The Wealth of Nations 2010
By Dr. Mahathir Mohamad
1. Adam Smith (http://www.humanities.mq.edu.au/Ockham/y6402.html )wrote about the above title a long time ago (1757). He talked about invisible hands which were instrumental in growing the wealth of nations.
2. In the latest financial crisis in the United States the invisible hands certainly played a big role. It took the form of abuses of the banking, monetary and financial system.
3. Pushed out of the international market place by the cheaper and better manufactured goods of the East Asian countries the West turned towards the financial system in order to enrich themselves. The opportunities for abuses were abundant.

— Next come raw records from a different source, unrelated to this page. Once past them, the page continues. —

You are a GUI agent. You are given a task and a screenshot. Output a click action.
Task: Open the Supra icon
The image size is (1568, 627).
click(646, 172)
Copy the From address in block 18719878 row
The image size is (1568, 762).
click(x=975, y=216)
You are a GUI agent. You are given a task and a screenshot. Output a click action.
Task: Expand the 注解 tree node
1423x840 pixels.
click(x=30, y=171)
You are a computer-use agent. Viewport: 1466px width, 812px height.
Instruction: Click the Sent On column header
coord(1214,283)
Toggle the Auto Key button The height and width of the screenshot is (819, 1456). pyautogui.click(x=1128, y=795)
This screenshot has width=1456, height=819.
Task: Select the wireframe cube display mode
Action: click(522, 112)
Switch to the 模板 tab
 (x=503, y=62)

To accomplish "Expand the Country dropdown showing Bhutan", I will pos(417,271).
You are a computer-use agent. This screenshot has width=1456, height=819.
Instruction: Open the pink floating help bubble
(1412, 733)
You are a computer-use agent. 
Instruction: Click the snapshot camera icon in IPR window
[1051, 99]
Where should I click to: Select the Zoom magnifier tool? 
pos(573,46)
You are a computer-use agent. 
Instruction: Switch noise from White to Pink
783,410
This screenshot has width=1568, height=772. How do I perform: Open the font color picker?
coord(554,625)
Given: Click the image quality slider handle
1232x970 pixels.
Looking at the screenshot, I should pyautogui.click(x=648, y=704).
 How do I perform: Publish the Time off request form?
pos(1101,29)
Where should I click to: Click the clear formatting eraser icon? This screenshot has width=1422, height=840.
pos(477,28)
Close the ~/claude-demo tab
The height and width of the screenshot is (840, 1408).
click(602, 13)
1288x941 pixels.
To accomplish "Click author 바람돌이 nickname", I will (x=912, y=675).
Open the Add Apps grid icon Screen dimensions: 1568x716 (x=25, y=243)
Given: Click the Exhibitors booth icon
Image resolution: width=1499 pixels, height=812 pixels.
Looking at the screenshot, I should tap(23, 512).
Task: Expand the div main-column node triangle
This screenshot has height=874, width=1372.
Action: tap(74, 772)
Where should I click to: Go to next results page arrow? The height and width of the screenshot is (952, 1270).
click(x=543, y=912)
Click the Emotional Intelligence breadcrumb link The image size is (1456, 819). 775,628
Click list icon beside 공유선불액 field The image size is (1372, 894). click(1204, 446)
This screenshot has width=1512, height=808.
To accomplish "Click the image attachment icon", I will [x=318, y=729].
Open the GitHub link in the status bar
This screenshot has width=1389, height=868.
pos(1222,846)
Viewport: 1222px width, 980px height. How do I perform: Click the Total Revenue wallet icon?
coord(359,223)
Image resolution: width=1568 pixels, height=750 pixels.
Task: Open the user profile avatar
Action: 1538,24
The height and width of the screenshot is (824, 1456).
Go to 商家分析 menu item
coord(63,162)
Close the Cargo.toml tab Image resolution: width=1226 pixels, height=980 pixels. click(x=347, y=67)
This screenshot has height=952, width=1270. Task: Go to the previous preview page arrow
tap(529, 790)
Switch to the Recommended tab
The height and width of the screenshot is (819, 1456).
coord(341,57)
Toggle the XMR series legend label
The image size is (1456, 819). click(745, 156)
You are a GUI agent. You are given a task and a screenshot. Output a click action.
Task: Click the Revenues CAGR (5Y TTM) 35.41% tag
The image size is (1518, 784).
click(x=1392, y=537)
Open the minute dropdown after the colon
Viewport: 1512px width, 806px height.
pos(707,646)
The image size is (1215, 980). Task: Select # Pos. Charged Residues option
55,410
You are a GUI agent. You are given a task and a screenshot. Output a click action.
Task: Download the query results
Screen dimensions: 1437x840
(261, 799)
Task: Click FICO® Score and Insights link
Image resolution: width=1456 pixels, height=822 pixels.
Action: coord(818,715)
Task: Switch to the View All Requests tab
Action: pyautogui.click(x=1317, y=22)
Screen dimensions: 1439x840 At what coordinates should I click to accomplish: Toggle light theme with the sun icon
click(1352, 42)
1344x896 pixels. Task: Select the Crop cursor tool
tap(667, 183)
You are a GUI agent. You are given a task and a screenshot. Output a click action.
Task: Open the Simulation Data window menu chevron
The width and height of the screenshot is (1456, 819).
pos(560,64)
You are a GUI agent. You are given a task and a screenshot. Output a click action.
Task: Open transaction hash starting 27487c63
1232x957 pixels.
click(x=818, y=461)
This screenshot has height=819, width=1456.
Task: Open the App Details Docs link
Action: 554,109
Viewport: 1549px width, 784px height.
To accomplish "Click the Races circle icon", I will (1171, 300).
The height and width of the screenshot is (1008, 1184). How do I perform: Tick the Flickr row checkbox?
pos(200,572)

4. They discovered that banks could create money out of thin air; without Government control (free market) any amount of loans of non-existent money could be given by the banks; the sale of commodities need not involve the commodities at all. It is the same with selling shares and currencies; having physical possession is not necessary. Sell and buy imaginary shares and make tons of profit.
5. Their fertile brain soon gave birth to hedge funds, short selling, leveraged purchases, junk bonds, currency trade, free markets etc etc.
6. All these systems promised great wealth to speculators and manipulators without the need to produce or possess anything. Better still they need not employ substantial number of workers who may make demands and threaten business with industrial action.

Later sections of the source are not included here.